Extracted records
________

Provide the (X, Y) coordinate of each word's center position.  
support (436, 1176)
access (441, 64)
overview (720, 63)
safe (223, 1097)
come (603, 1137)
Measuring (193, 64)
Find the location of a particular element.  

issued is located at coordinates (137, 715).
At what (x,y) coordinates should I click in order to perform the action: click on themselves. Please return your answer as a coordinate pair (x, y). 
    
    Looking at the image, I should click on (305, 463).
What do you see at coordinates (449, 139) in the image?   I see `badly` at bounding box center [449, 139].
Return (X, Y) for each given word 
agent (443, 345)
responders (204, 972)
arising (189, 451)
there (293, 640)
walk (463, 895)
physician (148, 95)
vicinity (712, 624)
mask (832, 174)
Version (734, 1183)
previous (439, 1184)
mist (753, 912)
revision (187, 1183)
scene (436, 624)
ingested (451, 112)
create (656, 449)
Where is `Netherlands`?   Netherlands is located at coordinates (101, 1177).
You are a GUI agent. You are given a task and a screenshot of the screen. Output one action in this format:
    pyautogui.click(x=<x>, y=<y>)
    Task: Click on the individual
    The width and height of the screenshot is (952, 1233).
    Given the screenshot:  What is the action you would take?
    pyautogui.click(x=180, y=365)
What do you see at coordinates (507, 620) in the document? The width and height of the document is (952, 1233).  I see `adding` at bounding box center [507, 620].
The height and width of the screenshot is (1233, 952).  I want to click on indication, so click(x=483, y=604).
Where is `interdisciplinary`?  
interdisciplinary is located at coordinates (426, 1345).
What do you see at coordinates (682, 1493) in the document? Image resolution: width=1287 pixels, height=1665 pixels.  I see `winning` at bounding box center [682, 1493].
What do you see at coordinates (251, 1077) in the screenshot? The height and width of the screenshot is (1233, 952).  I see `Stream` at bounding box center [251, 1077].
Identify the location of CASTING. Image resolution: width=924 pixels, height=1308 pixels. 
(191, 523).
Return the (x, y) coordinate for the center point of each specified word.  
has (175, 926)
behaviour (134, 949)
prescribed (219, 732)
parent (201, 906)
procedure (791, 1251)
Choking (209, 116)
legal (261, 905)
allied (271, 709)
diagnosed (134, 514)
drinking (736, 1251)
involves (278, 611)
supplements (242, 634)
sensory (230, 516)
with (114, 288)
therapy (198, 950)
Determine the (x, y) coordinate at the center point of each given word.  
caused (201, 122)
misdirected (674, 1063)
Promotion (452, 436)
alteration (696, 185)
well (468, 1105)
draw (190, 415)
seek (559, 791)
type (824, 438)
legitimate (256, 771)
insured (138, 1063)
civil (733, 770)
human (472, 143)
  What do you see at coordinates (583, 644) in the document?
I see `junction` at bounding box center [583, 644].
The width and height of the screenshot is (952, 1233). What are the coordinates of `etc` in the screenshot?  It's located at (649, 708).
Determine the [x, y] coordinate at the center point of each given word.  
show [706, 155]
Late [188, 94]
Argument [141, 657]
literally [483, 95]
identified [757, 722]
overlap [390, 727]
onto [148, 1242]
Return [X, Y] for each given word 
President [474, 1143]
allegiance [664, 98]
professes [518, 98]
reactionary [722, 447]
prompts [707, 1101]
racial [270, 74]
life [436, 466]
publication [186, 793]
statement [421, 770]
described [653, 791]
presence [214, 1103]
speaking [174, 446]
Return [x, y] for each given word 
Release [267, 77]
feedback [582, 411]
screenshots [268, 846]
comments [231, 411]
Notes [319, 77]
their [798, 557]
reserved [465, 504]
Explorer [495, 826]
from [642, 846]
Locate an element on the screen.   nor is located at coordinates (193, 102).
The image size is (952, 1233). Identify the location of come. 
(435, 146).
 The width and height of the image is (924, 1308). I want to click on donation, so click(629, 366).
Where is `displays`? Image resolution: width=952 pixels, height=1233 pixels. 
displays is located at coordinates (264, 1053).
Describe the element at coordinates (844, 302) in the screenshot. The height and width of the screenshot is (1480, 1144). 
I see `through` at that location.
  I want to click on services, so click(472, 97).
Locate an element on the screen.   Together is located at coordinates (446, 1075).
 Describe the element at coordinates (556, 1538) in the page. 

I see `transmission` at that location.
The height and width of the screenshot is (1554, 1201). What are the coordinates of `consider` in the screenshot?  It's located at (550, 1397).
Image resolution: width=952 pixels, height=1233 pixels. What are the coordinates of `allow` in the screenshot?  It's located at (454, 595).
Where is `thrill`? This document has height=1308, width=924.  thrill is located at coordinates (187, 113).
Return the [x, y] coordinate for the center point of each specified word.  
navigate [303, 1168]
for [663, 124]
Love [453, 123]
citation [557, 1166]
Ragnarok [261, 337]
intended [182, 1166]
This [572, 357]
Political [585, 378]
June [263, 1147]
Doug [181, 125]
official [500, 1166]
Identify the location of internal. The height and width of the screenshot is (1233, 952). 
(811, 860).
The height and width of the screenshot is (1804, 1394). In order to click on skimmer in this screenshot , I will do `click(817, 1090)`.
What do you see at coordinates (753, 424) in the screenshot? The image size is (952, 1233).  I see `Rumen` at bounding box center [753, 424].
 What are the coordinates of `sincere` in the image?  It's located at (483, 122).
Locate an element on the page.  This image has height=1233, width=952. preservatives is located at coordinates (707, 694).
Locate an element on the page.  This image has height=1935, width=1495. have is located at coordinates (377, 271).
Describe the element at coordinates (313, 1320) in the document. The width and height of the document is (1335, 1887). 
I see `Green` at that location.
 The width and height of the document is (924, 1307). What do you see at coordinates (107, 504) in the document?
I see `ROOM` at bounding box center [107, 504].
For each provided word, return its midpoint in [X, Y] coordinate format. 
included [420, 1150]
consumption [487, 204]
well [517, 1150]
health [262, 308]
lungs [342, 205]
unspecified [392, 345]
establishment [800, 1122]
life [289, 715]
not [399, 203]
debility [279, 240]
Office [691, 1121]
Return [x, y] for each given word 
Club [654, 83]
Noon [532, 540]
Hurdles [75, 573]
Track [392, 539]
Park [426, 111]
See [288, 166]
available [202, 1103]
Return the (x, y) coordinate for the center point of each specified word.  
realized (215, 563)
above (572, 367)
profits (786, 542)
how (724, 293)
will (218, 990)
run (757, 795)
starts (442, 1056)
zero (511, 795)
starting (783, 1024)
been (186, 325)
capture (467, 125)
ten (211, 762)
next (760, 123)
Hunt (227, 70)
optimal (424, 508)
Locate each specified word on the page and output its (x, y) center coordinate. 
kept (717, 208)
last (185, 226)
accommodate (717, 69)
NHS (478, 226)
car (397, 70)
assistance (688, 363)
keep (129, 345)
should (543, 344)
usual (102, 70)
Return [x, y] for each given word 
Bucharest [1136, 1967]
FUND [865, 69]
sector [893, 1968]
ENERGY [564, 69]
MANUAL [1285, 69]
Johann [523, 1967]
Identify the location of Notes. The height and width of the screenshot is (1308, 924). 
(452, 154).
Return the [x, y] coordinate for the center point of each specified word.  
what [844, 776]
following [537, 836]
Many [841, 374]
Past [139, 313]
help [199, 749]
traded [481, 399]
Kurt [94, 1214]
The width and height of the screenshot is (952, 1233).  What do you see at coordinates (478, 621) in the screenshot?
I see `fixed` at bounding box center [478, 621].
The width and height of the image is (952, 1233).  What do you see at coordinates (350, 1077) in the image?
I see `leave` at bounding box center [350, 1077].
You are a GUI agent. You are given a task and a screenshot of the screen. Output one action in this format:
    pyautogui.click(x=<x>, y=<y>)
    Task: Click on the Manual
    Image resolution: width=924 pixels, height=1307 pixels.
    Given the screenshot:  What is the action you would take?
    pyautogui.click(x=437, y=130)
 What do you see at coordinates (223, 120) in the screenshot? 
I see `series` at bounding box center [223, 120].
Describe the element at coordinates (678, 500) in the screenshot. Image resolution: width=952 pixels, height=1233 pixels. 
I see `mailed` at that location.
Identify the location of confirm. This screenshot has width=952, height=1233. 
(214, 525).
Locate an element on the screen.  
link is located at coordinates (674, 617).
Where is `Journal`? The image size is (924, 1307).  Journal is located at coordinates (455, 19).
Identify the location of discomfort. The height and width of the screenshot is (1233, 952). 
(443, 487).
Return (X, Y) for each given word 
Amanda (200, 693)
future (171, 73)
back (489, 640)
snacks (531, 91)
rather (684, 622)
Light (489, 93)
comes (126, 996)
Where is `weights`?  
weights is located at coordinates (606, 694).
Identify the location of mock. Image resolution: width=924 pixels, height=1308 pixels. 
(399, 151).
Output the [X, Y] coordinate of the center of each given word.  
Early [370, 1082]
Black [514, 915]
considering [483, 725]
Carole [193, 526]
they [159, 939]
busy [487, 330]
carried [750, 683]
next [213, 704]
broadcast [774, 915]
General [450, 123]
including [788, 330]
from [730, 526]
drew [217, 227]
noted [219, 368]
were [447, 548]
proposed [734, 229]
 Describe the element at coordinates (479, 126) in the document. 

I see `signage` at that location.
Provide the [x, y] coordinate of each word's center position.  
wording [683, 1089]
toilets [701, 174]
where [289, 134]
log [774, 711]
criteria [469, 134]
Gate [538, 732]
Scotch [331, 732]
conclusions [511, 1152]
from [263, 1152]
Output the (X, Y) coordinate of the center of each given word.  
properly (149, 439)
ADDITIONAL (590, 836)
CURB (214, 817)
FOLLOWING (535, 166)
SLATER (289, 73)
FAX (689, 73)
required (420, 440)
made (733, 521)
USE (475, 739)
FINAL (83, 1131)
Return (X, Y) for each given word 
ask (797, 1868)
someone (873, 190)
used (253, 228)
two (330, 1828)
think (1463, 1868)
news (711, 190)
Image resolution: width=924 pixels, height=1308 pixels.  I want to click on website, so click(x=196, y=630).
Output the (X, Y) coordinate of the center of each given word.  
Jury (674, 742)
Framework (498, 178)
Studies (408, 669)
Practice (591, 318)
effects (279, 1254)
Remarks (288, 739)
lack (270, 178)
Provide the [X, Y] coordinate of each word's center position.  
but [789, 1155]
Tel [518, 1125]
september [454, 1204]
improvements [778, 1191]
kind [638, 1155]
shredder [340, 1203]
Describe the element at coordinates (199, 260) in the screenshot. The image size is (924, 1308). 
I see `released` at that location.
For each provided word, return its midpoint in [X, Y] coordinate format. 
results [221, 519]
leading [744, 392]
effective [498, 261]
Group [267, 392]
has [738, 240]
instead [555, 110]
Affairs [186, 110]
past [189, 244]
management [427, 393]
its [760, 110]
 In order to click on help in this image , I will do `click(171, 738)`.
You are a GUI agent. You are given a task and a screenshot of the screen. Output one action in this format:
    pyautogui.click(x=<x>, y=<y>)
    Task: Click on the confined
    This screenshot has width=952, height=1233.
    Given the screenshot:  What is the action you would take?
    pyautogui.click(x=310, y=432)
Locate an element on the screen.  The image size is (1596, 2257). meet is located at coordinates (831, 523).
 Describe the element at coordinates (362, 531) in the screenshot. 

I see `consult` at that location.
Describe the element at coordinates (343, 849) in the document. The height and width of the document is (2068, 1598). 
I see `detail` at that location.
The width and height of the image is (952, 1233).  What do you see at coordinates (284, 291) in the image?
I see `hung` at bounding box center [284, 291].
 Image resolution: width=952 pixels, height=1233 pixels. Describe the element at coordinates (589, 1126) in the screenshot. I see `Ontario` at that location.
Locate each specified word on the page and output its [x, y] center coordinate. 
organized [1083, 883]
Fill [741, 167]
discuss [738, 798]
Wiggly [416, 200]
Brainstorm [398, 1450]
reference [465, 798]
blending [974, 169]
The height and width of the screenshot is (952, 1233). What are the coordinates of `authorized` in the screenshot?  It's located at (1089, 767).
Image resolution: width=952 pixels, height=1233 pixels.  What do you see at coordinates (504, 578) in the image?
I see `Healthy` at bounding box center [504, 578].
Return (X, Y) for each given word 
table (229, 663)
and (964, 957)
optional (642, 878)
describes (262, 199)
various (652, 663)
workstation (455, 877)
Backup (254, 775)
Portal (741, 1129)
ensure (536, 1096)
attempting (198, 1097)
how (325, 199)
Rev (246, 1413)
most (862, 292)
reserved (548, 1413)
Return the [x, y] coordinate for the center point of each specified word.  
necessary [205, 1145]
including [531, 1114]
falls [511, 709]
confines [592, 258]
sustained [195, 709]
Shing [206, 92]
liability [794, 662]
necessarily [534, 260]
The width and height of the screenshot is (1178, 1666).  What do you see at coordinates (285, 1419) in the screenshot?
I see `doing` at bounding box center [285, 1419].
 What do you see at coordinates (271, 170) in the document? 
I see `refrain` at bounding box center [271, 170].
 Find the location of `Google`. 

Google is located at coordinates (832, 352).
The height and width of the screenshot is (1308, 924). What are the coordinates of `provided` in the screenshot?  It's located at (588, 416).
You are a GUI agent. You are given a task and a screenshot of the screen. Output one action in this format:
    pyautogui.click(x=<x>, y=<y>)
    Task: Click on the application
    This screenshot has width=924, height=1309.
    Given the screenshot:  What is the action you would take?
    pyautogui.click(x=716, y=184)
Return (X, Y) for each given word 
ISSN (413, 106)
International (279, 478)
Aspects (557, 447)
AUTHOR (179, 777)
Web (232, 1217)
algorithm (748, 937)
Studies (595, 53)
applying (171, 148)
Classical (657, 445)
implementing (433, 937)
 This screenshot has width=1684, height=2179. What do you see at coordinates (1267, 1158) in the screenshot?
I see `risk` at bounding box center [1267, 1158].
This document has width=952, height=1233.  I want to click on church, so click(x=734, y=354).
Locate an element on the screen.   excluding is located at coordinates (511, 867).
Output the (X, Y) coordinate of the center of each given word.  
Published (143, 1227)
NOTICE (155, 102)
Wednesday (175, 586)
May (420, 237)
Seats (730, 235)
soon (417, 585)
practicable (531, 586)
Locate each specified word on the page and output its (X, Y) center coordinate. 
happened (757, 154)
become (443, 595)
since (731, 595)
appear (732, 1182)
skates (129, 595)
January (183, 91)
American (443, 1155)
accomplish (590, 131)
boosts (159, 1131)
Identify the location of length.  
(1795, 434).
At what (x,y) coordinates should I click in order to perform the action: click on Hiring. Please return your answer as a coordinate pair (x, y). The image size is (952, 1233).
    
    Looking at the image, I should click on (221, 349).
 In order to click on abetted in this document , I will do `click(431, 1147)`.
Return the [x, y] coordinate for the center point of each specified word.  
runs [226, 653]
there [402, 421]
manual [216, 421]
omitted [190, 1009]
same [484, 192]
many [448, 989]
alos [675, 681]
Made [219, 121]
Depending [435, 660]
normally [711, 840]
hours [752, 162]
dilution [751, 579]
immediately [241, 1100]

________

# Written exercise
Reproduce the lines starting with the line that contains "assistance (688, 363)" and going on through the line that contains "(452, 154).", swapping "screenshot" for "image" and leaving everything else unchanged.

# Response for this exercise
assistance (688, 363)
keep (129, 345)
should (543, 344)
usual (102, 70)
Return [x, y] for each given word 
Bucharest [1136, 1967]
FUND [865, 69]
sector [893, 1968]
ENERGY [564, 69]
MANUAL [1285, 69]
Johann [523, 1967]
Identify the location of Notes. The height and width of the image is (1308, 924). 
(452, 154).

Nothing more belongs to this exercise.